Un antialcoolisme ouvrier anarchiste, plus résiduel, va conserver sa virulence à dénoncer à la fois les lobbys alcooliers (fabricants de spiritueux ou marchands de vin), le militarisme « école de l’alcoolisme », et l’hypocrisie des républicains bourgeois qui auraient tout intérêt à perpétuer les habitudes d’ivrognerie des prolétaires : « Généralement l’alcoolique est un parfait citoyen, un automate entre les mains de l’autorité. Il est doux et rampant devant ses maîtres et brutal et autoritaire envers sa femme et ses enfants. Que lui importe que ceux-ci n’aient rien à se mettre sous la dent pourvu qu’il ait, lui, son petit verre le matin, ses trois absinthes avant ses repas et son café après chaque repas. Nul métier ne lui répugne : policier, soudard, mouchard, tout lui est bon. Il s’est bien fondé un peu partout des Ligues “antialcooliques” mais leur effet a été absolument nul. Ceux qui les composent sont, d’ailleurs, de bons bourgeois qui ont tout intérêt à ce que les prolétaires s’alcoolisent. » (« L’Alcoolisme », Alfred Loriot. in Le Libertaire, n°46, 1907).
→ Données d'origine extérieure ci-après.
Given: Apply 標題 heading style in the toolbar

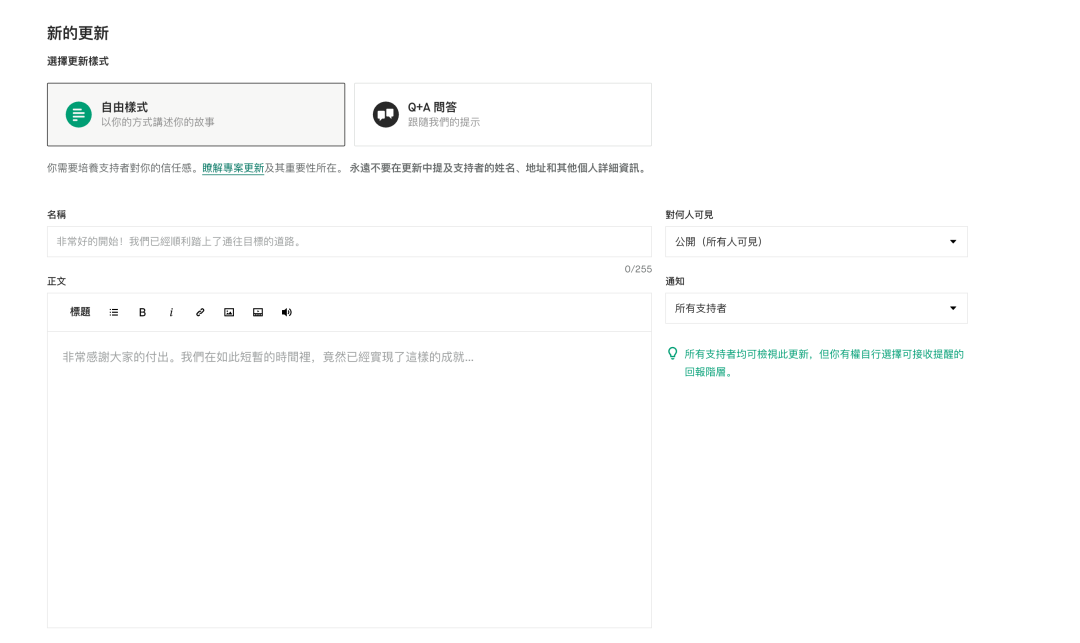Looking at the screenshot, I should coord(80,312).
Après la Première Guerre mondiale, ce sont encore des plumes anarchistes, qui dénonceront le degré d’abêtissement dans lequel serait tombé le peuple français :
« Par les larges distributions de vin et d’eau-de-vie aux martyrs des tranchées de guerre, la déchéance s’accrut dans une proportion formidable et pèse à l’heure actuelle sur les enfants conçus dans cette période de collective folie toxique. Les maîtres des écoles primaires s’accordent unanimement à reconnaître un abaissement considérable du niveau intellectuel de leurs élèves, dont les facultés de compréhension et d’assimilation sont bien moindres qu’avant-guerre. » (« Alcoolisme », Dr F. Elousu, Encyclopédie anarchiste, La Librairie internationale, 1925-1934 (tome 1, p. 35-47).
D’une certaine façon, la propagande antialcoolique s’était diffusée dans tous les camps avec des arguments propres à chacun, mais toujours sous l’influence plus ou moins marquée de la « dégénérescence alcoolique ».
Mathieu Léonard et Marina Bellot, RetroNews, 22 février 2022.